Des études de transmission sous confinement dans des sites de recherche de haute sécurité ont montré que la transmission par des animaux infectés se produit très probablement juste avant que les signes cliniques ne deviennent évidents jusqu’à deux jours plus tard. La plus forte concentration de virus apparaît dans le liquide des vésicules rompues, suivi de la salive et des sécrétions nasales. Le virus de la fièvre aphteuse survit pendant 20 semaines sur le foin et la paille, quatre semaines sur les cheveux, 14 jours dans les selles sèches, 40 jours dans l’urine, six mois dans le lisier et 28 jours dans le sol (conditions d’automne). La propagation locale (transmission dans un rayon de trois kilomètres) est une considération importante. Bien que le virus de la fièvre aphteuse se soit propagé sur de longues distances par le vent, en particulier à partir de panaches de virus générés par les exploitations porcines, le vent est une voie de transmission moins courante que les déplacements d’animaux et les fomites.

Construire une chronologie est un moyen utile de représenter les périodes de temps pendant lesquelles l’infection et la transmission peuvent avoir eu lieu.

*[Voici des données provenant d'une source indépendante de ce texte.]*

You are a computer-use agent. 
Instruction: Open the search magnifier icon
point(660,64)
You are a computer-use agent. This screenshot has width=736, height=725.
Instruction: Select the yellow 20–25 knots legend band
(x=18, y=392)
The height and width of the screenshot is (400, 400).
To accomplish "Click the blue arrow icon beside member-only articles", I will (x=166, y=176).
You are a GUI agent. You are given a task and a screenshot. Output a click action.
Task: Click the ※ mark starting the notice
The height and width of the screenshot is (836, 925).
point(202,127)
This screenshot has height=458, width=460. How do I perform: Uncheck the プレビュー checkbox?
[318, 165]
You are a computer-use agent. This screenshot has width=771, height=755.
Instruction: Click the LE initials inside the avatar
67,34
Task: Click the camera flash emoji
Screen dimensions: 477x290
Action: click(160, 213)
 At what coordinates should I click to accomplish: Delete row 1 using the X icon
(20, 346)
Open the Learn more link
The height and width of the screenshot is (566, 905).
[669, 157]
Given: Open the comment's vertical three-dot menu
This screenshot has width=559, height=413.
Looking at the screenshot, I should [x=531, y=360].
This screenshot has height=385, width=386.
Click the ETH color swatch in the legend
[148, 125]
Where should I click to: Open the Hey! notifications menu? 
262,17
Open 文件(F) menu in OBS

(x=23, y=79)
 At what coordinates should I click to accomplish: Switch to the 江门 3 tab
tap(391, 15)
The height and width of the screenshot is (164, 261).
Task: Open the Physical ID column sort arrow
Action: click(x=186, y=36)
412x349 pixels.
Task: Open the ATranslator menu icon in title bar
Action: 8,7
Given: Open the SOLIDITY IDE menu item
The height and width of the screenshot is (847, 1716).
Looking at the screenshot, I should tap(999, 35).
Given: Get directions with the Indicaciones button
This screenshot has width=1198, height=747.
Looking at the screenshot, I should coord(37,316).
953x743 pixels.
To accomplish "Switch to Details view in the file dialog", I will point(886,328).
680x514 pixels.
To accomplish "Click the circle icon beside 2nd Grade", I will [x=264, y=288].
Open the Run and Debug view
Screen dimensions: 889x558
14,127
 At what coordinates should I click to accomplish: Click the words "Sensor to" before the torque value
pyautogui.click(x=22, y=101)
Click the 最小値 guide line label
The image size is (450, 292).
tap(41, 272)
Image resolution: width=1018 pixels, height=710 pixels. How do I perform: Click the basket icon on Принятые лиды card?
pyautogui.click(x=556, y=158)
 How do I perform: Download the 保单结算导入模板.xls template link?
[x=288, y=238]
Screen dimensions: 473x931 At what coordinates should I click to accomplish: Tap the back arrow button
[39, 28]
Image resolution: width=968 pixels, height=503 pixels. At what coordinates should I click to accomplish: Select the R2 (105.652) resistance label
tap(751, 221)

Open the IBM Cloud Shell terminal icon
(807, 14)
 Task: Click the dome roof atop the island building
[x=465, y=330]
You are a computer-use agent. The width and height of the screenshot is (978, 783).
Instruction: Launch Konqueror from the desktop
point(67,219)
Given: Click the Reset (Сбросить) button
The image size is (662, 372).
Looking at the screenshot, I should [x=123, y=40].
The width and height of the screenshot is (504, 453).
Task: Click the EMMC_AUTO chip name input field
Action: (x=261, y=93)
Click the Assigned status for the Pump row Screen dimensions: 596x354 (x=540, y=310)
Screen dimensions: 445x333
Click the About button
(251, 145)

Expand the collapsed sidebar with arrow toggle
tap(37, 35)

Le vieillissement des lésions permet de déterminer depuis combien de temps le virus est présent. Les délais aident à guider les enquêtes sur les éclosions. Une fois la chronologie établie, l’étape suivante consiste à utiliser la chronologie pour retracer les sources potentielles d’infection et les endroits où la propagation a pu se produire (fenêtre de traçage).

Il y a eu plusieurs bons débuts dans la planification d’urgence en ce qui concerne la lutte contre la fièvre aphteuse. La complaisance devient l’ennemi. L’industrie doit avoir des documents comme le manuel de gestion des urgences en santé animale de l’Alberta, élaboré en collaboration avec Alberta Cattle Feeders, et le rapport d’enquête sur la fièvre aphteuse Cumbria sur les étagères de leur bibliothèque. Le but: se demander systématiquement «Comment allons-nous?»